11日~14日(15日は定休日)は、師匠であり父でもある名をこの秋に襲名したばかりの古今亭圓菊(えんぎく)師匠の芝居。16日~20日は持ちネタの多い中堅真打の三遊亭萬窓(まんそう)師匠の芝居。

21日~25日(22日は定休日)は飄々と高座をつとめる中堅真打の入船亭扇好(せんこう)師匠の芝居。そして26日~28日は、何かと逸話が多く、定席でも滅多に見ることができない幻の真打のおひとり柳家小三太師匠の芝居です。その逸話のいくつかを吉川潮先生の著書『完本・突飛な芸人たち』で存じている程度ですが、そこにも書かれている「万金丹」はぜひ見たい。ちなみに名人と呼ばれた五代目柳家小さん師匠の十八番だったネタです。

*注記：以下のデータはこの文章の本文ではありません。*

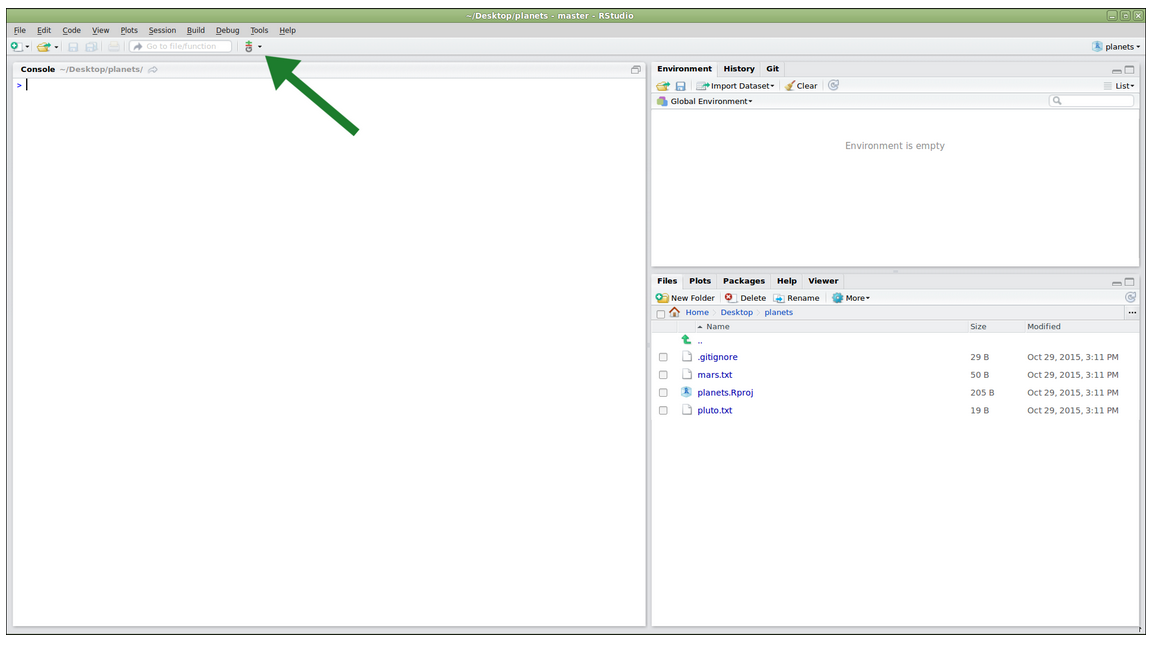Viewport: 1156px width, 646px height.
Task: Save workspace using the Environment disk icon
Action: click(680, 86)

ワクチン効果なのか大勢が注意を払ったからなのか、感染状況がやや落ち着き、寄席にも少しずつ観客が戻りはじめています。入場制限をしている寄席、解除した寄席、対応はさまざまですが、さすがに場内での飲食ができるようになるまでは、もう少し時間がかかりそう。せめて今の状態を維持したまま新年を迎えることができるといいのですが。

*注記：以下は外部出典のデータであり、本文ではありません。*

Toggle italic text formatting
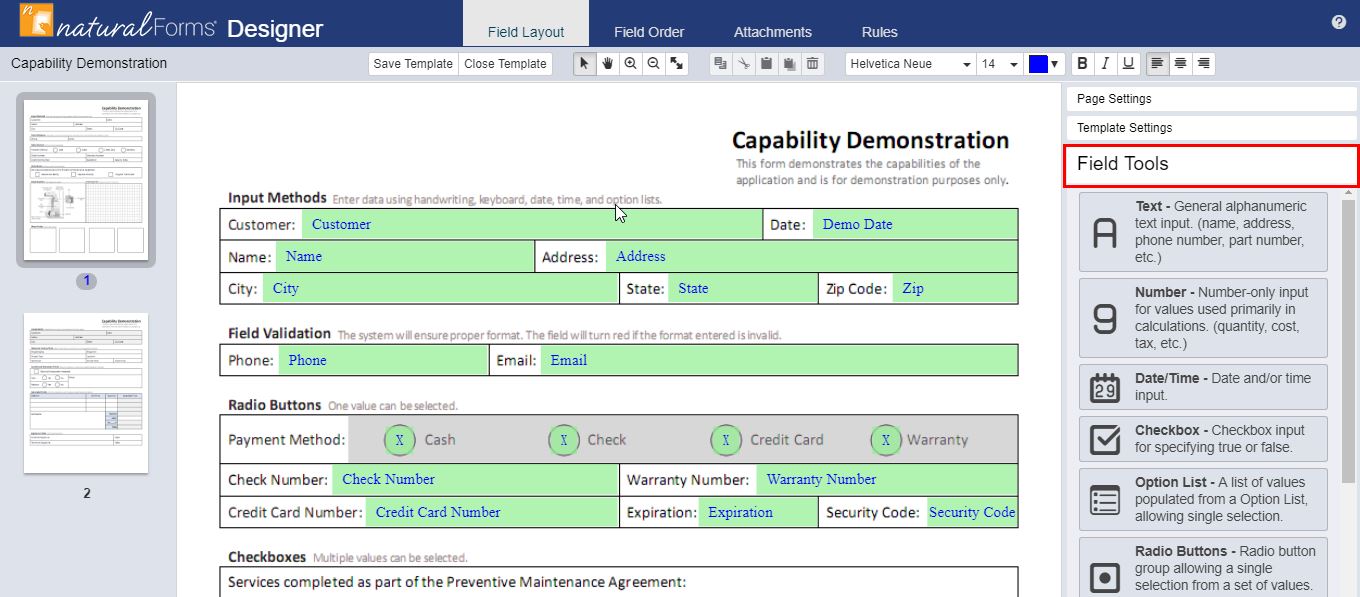Viewport: 1360px width, 597px height. click(x=1105, y=63)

11月の上野鈴本演芸場の夜の部が楽しみ | 中村伸の寄席通信

鈴本演芸場に掲示された11月の番組予定。夜の部の出演者も発表されている。

中村伸の寄席通信 | 中村伸 なかむら・のびる

中村伸なかむら・のびる

1961年東京生まれ。出版社勤務からフリーランスに。編集者、伝記作家。著書に『寄席の底ぢから』(三賢社)。落語は好きで、DVDブック『立川談志全集 よみがえる若き日の名人芸』(NHK出版)や、『談四楼がやってきた!』(音楽出版社)の製作に携わる。ほかに水木しげる著『ゲゲゲの人生 わが道を行く』、ポスターハリスカンパニーの笹目浩之著『ポスターを貼って生きてきた』、金田一秀穂監修『日本のもと 日本語』などを構成・編集。